YOUR OBJECTIVE:
Each line from the one that has "At what coordinates should I click to accomplish: Open" through the end of the entries below must be written out exactly; leave out all other lines.

Collected data:

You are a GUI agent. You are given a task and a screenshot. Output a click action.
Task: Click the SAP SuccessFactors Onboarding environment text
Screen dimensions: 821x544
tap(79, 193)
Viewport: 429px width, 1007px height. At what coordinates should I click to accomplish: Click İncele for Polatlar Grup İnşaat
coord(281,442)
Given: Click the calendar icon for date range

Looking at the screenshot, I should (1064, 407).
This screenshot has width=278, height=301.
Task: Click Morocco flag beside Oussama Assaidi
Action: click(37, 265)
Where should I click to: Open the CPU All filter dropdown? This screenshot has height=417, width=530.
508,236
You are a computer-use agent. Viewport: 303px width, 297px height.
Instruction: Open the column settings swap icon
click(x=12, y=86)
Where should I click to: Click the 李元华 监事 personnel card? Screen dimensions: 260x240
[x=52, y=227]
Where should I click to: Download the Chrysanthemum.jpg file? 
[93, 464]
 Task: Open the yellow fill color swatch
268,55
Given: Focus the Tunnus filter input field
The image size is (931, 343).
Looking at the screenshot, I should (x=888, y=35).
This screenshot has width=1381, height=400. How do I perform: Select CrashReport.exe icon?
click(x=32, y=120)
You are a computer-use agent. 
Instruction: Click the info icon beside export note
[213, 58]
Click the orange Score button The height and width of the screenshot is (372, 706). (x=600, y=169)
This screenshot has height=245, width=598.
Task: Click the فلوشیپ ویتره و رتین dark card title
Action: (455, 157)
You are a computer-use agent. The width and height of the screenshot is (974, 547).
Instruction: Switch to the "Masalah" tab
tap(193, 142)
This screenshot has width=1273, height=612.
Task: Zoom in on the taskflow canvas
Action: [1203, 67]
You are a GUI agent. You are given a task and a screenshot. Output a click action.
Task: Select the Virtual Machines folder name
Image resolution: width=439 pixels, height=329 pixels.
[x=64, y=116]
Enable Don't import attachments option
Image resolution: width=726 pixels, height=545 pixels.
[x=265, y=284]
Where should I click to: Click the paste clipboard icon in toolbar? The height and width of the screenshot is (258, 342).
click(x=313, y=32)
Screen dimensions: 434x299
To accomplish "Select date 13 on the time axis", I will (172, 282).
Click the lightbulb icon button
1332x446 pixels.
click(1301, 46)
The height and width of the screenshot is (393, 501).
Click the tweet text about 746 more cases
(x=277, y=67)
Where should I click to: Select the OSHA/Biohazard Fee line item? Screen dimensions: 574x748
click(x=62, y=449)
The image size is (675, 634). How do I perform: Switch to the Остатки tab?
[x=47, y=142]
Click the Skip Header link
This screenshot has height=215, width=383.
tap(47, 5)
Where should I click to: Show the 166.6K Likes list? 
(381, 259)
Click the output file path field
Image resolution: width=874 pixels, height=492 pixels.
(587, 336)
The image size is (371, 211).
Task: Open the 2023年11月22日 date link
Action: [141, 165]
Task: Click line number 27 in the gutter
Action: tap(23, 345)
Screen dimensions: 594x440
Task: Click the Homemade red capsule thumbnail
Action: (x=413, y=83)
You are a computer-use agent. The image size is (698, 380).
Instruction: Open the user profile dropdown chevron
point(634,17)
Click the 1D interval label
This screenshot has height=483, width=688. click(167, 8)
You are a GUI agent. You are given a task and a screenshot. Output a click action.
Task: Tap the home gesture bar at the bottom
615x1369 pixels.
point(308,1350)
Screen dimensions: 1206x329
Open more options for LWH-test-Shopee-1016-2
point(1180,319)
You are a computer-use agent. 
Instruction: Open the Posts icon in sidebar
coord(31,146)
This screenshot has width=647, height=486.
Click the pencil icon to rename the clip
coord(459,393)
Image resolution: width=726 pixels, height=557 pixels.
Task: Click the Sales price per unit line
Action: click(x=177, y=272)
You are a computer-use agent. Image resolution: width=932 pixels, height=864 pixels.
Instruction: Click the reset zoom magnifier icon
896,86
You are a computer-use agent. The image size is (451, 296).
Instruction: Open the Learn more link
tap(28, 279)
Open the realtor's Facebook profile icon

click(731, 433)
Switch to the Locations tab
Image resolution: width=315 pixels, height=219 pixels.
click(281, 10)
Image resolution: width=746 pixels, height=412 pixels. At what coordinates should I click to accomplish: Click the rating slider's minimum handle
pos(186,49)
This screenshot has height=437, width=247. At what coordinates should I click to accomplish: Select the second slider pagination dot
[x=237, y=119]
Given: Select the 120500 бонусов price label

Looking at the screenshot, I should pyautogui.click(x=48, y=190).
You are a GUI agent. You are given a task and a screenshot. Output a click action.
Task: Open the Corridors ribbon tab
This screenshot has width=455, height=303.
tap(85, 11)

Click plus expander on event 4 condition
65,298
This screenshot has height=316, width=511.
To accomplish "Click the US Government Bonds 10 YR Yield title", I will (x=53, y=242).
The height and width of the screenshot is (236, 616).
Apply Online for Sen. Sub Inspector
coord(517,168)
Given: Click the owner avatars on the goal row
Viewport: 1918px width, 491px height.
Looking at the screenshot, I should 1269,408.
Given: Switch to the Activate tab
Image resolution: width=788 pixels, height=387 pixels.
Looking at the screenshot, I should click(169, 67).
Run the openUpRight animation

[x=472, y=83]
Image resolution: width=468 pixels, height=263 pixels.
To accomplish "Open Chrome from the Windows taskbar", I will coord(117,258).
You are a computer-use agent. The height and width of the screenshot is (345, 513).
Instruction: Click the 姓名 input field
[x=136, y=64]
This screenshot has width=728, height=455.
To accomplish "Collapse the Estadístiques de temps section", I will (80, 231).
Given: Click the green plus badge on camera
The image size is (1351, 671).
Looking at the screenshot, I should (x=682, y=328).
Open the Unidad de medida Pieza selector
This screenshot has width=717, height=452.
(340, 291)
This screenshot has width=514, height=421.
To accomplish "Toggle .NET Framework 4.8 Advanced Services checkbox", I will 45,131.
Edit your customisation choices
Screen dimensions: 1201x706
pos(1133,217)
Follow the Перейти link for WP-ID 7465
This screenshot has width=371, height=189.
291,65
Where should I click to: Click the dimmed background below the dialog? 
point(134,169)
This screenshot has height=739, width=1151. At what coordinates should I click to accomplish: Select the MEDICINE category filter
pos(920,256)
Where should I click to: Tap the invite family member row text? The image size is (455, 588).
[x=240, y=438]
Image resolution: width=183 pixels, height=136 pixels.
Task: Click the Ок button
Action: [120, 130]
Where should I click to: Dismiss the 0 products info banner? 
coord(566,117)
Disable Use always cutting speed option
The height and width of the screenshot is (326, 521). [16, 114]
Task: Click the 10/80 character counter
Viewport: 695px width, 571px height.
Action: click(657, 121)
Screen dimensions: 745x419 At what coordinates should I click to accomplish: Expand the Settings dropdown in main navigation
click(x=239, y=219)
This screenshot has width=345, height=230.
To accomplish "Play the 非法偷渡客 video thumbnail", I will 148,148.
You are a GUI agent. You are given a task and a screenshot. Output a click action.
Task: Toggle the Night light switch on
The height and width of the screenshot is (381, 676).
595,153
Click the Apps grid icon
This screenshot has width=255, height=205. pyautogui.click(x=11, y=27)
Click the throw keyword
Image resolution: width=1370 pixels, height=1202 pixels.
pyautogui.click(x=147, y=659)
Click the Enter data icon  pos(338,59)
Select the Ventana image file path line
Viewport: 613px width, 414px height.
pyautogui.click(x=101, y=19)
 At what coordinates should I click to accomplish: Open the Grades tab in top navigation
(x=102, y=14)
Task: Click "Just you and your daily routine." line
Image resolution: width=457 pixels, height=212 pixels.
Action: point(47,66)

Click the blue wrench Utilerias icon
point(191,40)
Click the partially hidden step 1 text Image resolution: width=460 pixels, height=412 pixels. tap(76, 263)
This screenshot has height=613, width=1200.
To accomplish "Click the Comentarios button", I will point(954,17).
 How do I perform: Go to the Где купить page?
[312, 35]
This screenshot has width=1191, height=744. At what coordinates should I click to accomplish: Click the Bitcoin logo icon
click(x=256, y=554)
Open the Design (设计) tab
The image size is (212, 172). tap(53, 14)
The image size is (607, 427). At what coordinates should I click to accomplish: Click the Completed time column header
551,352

RESULT BELOW:
 At what coordinates should I click to accomplish: Open the Grades tab in top navigation
(x=102, y=14)
Task: Click "Just you and your daily routine." line
Image resolution: width=457 pixels, height=212 pixels.
Action: point(47,66)

Click the blue wrench Utilerias icon
point(191,40)
Click the partially hidden step 1 text Image resolution: width=460 pixels, height=412 pixels. tap(76, 263)
This screenshot has height=613, width=1200.
To accomplish "Click the Comentarios button", I will point(954,17).
 How do I perform: Go to the Где купить page?
[312, 35]
This screenshot has width=1191, height=744. At what coordinates should I click to accomplish: Click the Bitcoin logo icon
click(x=256, y=554)
Open the Design (设计) tab
The image size is (212, 172). tap(53, 14)
The image size is (607, 427). At what coordinates should I click to accomplish: Click the Completed time column header
551,352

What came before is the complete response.